I don’t know what I was thinking, reaching for his hand like that.
It wasn’t premeditated. There was no tactical calculation, no romantic plot structure guiding my fingers over his hand in the dark. It just happened. The way a sentence appears on the page before your brain can approve it. By the time you realize what you’ve written, it’s already true.
Luckily, it seems Beckett is adopting a “what happened in the furniture store stays in the furniture store” mentality. If I’m really lucky, the sun will rise in the morning, we’ll go our separate ways, and we’ll never speak again about the things we said in the dark.
The banging at the main entrance is getting louder. See, it’s a T. rex, trying to get in. I knew it.
“Maybe it’s someone coming to help us,” Beckett says.
Oh, yes. That’s a much better option. Too bad he sounds like he was trying for optimistic and just…missed.
I try too. “Maybe…” Also a miss.
We round the corner into the main atrium.
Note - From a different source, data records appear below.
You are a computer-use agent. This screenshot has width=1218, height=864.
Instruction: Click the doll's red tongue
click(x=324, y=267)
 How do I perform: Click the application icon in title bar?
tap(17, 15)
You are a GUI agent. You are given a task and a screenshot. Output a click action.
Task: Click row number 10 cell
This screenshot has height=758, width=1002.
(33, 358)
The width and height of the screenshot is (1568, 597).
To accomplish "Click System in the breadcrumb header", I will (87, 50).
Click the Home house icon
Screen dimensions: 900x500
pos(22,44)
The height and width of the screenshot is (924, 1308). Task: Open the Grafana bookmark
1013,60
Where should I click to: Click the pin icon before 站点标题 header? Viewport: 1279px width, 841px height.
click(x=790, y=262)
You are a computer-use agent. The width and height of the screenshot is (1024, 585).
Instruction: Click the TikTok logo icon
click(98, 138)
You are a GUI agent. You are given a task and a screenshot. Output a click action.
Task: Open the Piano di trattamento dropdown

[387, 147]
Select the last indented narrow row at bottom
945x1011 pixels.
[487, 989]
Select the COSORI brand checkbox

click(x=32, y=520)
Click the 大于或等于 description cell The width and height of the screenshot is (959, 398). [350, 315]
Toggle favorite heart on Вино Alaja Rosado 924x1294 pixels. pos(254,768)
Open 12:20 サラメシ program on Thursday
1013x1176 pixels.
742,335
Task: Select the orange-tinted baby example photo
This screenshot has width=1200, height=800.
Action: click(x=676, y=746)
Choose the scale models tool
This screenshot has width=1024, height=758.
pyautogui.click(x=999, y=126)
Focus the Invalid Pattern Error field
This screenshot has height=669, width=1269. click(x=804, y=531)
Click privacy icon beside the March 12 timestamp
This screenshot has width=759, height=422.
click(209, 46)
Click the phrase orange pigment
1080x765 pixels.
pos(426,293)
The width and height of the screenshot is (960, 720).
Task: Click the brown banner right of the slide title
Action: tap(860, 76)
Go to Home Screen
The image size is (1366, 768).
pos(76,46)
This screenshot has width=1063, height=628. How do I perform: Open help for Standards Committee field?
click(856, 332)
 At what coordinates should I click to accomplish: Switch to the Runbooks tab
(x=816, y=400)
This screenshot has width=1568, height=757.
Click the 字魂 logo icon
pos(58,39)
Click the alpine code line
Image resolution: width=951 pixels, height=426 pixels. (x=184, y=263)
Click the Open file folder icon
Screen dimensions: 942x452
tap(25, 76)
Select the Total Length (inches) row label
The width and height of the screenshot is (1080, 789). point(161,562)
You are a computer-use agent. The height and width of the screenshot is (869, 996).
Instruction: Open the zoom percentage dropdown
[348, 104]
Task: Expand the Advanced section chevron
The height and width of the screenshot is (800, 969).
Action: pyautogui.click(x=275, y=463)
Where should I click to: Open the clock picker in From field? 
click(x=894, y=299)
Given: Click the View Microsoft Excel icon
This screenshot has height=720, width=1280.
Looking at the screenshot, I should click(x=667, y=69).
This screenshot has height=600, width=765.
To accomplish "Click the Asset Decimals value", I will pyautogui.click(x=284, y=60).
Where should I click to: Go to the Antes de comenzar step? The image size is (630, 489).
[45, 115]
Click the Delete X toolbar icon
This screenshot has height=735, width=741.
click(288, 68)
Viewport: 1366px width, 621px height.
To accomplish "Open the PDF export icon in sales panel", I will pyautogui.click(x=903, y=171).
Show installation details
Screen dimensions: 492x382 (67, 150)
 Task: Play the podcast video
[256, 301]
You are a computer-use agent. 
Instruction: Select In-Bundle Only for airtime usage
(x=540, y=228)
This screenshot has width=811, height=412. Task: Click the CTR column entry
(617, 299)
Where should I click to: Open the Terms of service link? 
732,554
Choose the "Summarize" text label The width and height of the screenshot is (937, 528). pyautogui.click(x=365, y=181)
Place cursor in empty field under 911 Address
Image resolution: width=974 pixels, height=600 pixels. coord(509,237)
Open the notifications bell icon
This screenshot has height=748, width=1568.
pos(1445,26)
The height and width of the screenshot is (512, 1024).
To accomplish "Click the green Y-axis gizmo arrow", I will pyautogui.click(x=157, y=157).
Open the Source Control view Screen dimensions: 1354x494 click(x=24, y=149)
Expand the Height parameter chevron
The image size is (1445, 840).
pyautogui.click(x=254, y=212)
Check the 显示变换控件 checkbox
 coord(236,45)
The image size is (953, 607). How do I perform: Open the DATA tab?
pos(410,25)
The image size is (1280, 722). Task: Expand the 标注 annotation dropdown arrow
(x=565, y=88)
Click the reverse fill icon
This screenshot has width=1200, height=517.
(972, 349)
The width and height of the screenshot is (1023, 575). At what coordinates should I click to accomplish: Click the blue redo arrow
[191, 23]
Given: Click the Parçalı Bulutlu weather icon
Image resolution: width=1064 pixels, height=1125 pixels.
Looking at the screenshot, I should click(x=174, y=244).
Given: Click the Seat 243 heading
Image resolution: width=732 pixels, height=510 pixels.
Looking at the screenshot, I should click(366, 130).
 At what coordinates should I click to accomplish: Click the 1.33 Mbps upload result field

The glass entrance doors are thirty feet ahead—chains on the outside being worked with bolt cutters by three silhouettes through the snow-crusted glass.
The chains fall—metal hitting concrete, the sharp ring of cascading links.
The doors push open under the weight of wind.
Cold air rushes through before the doors even open.
Three men step through. Heavy boots, dark jackets, flashlight beams sweeping the atrium in practiced grid patterns.
“Hello? Anyone in here?”
Beckett steps forward. “Yeah—we got locked in during the evacuation. Two of us.”
Relief floods his voice. He starts toward them.
I don’t move.
Because something about them is off…
The gear is wrong. First responders wear department-issued gear—reflective striping, patches, ID badges, standardized equipment. I’ve interviewed firefighters for two novels. I know what a real emergency response looks like, and this ain’t it, baby.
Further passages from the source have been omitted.